Difference between working of normal classification vs Predefined Document classification vs Unknown Document Type classification
Below is the Explanation on how the classification works:
The confidence scores of the document types needs to be defined after various test performed, If you are observing similar confidence generated for the documents when performing test classification then you should be configuring the confidence score for document types accordingly , However please note that this is not a one time value that is defined, the testing needs to be performed regularly in case you have some new documents coming in the input file and accordingly this value needs to be changed.
Normal Working: When the document goes under the classification process, it will try to match with the learned files of all the document types and will give the best confidence result obtained accordingly and will assign your document to that particular document type.

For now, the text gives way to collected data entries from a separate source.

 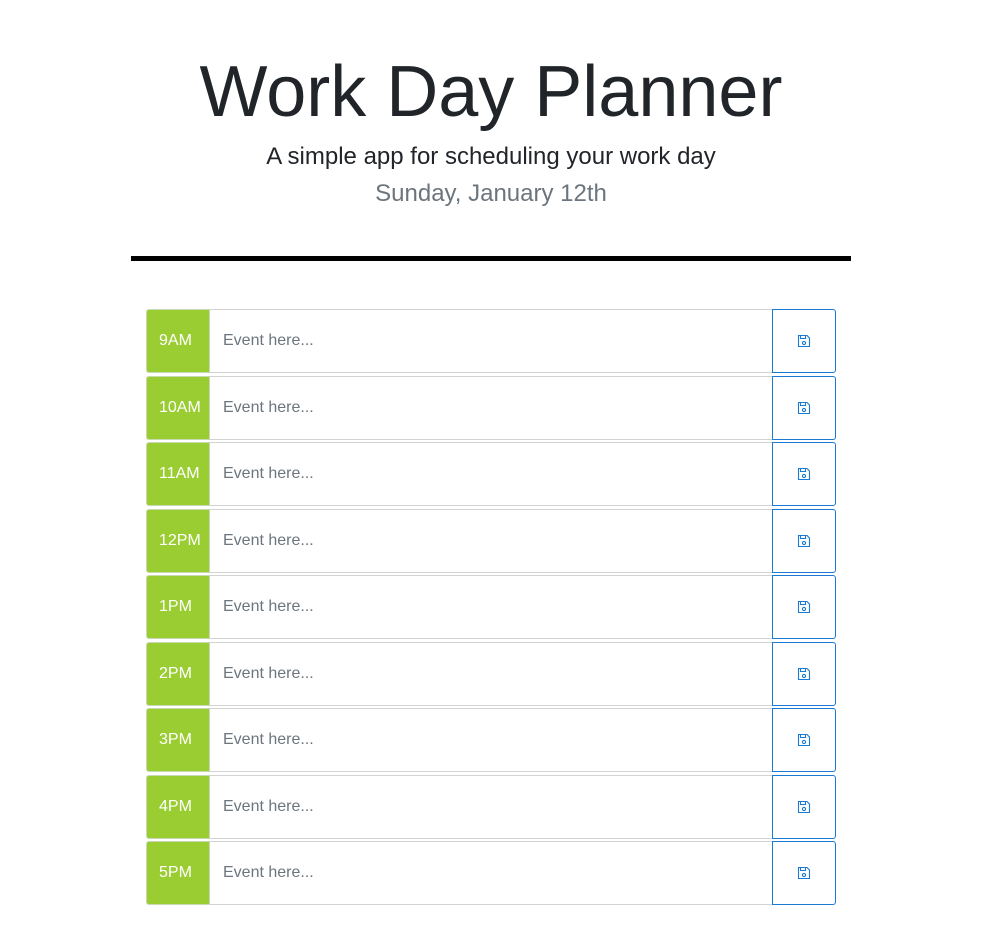 What do you see at coordinates (491, 258) in the screenshot?
I see `header-divider` at bounding box center [491, 258].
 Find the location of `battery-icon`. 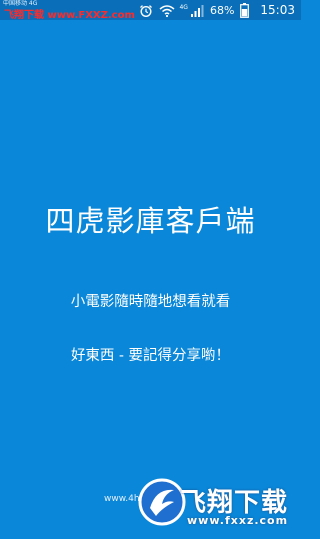

battery-icon is located at coordinates (247, 10).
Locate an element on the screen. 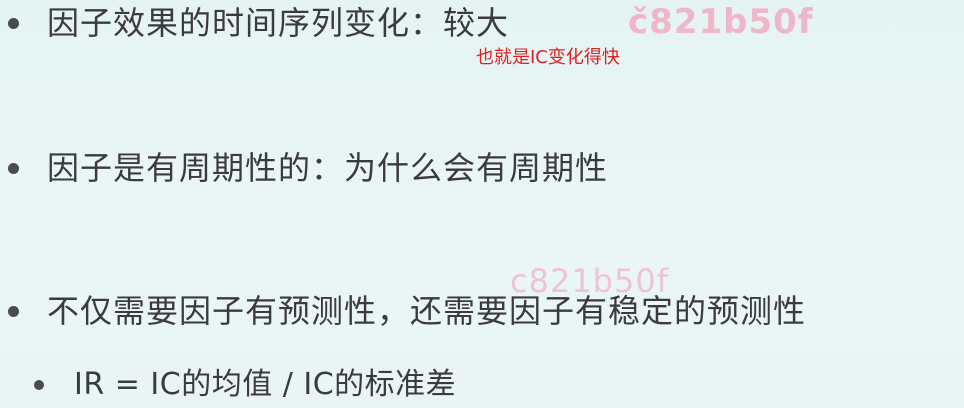  bullet-text: 因子是有周期性的：为什么会有周期性 is located at coordinates (328, 168).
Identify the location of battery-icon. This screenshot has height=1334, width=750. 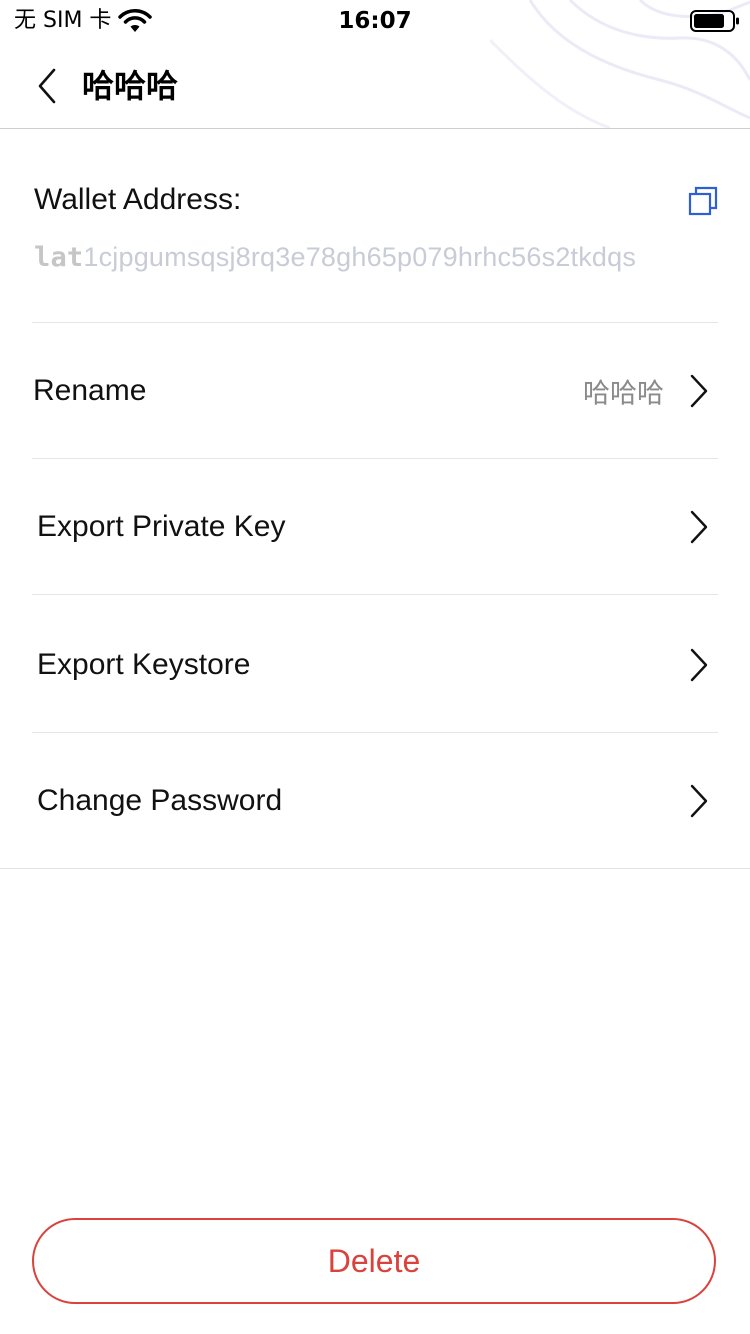
(714, 21).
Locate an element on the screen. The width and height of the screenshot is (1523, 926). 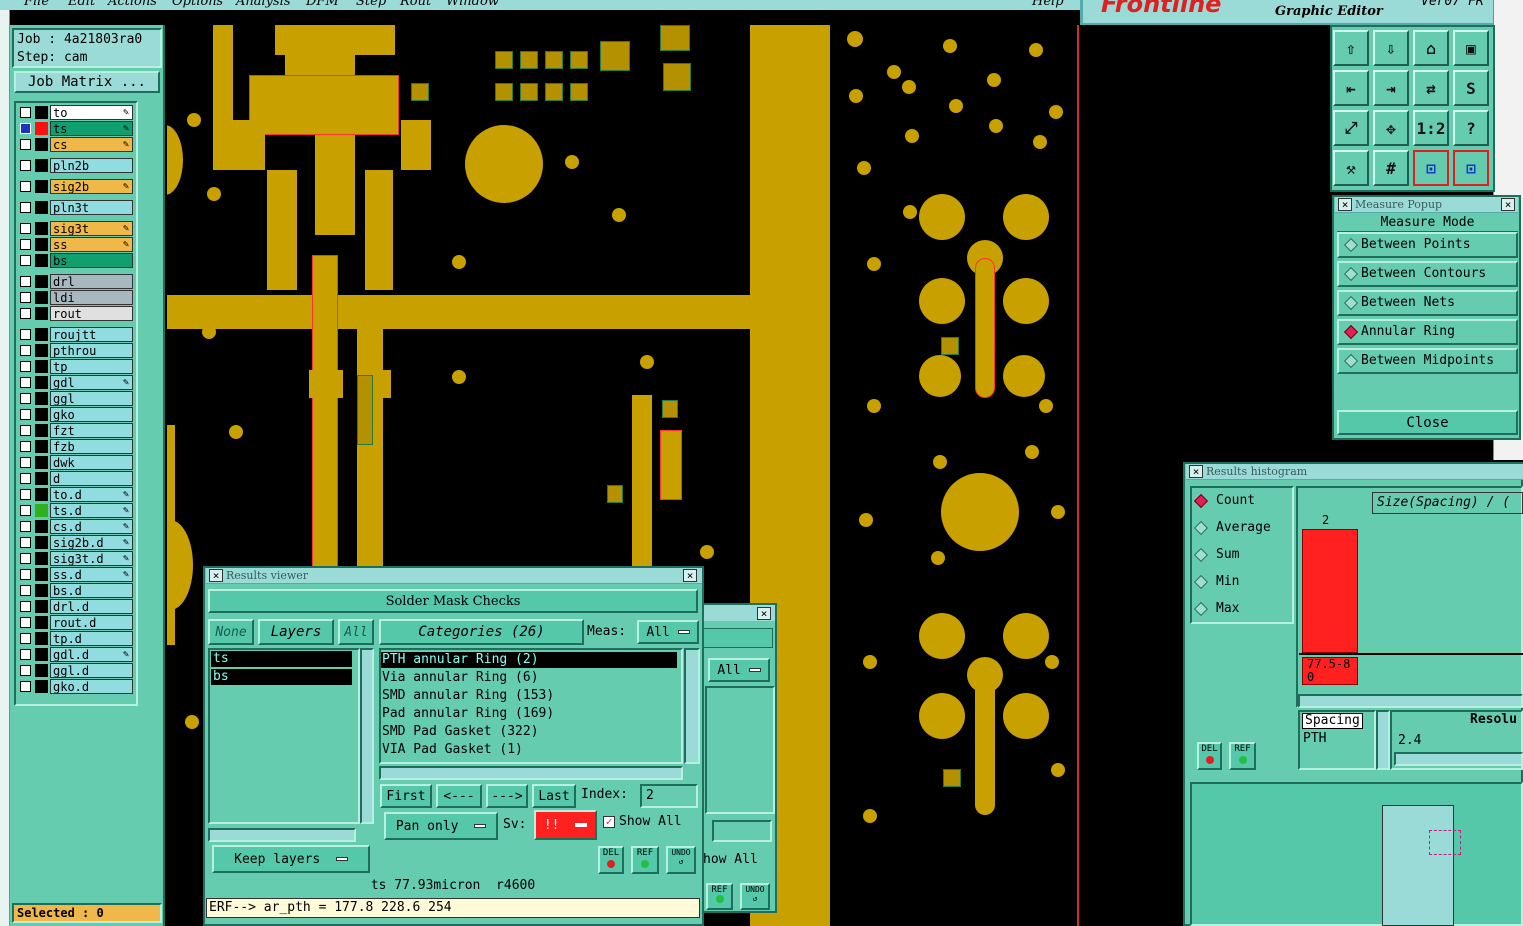
layer-row-sig2b-d: sig2b.d ✎ is located at coordinates (76, 542).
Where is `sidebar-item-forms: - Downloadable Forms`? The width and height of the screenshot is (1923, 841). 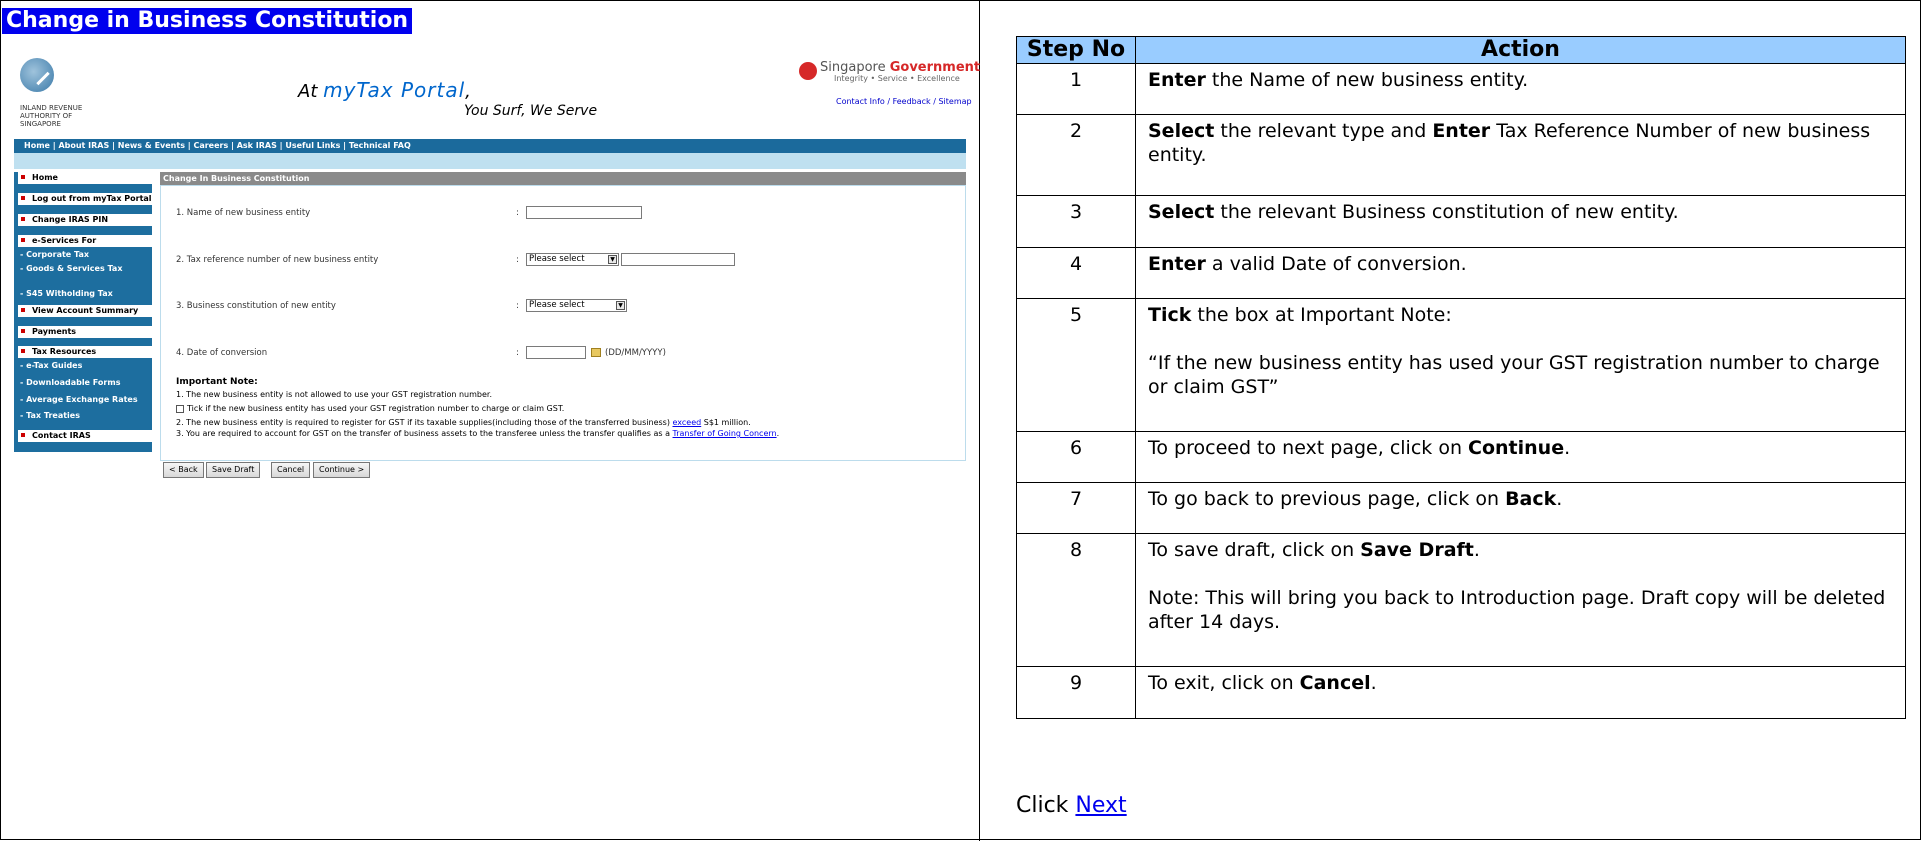 sidebar-item-forms: - Downloadable Forms is located at coordinates (70, 382).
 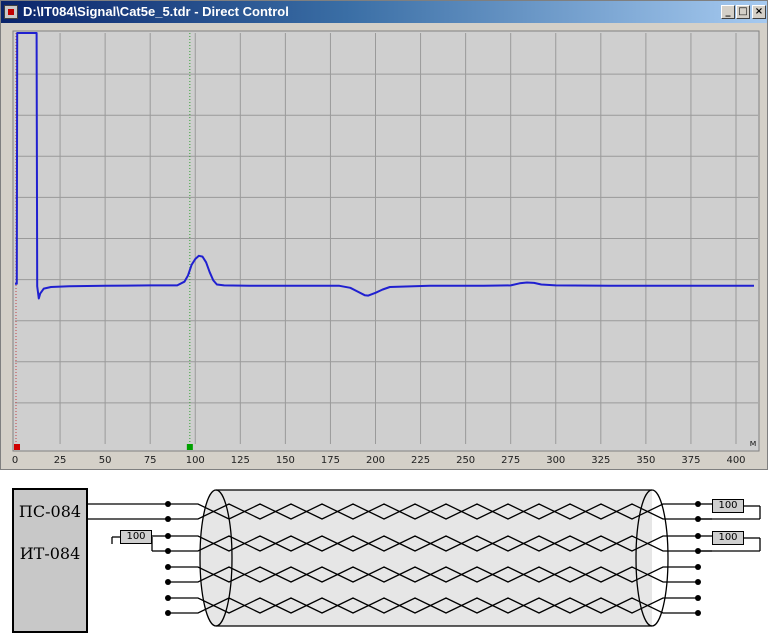 I want to click on x-tick-label: 125, so click(x=240, y=460).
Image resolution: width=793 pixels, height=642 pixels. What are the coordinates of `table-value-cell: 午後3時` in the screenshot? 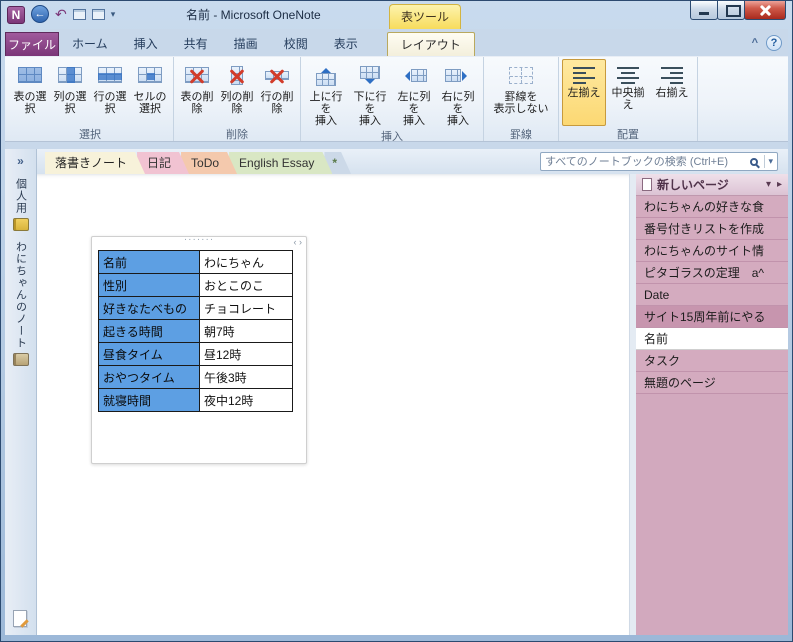 It's located at (246, 377).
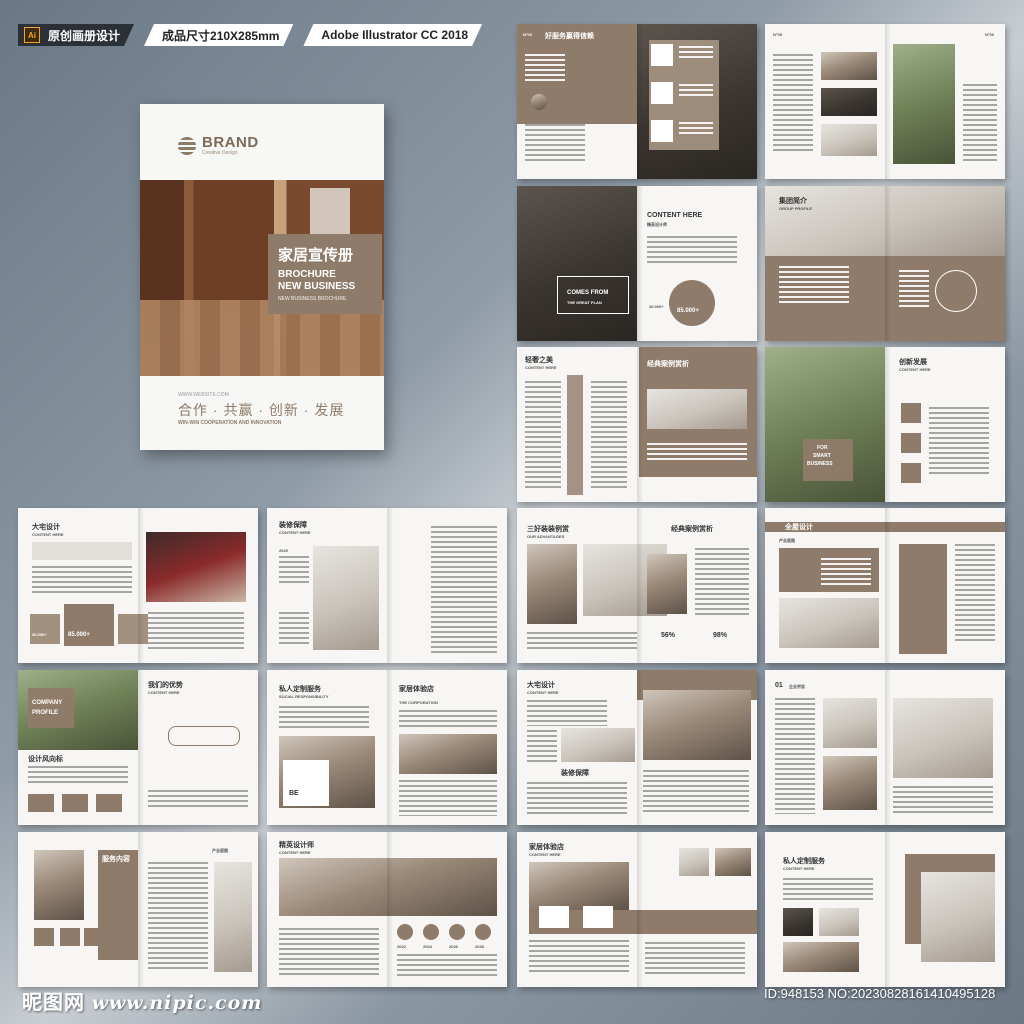 Image resolution: width=1024 pixels, height=1024 pixels. What do you see at coordinates (796, 208) in the screenshot?
I see `spread-4-sub: GROUP PROFILE` at bounding box center [796, 208].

Predefined Document Type Working: If you have predefined document type configured in your document assembler plugin, the document first gets matched with the learned files of all the document types and will be assigned the document type with highest confidence score. Now this confidence score will be matched with the confidence score of your predefined document type defined in document assembler plugin. If predefined threshold > generated document type threshold then the document gets assigned to Predefined document else it will be assigned to otherdocument type with highest confidence score.
Case of Unknown Document Type: The unknown document types are those which doesn’t get matched with any of the learned files of document types and returns the document confidencescore as 0. In Test classification this will be classified as Unknown only but when you will run a batch and if in document assembler you have configured the property change Unknown DocumentType and have that switch on, then this document gets assigned to the configured document type.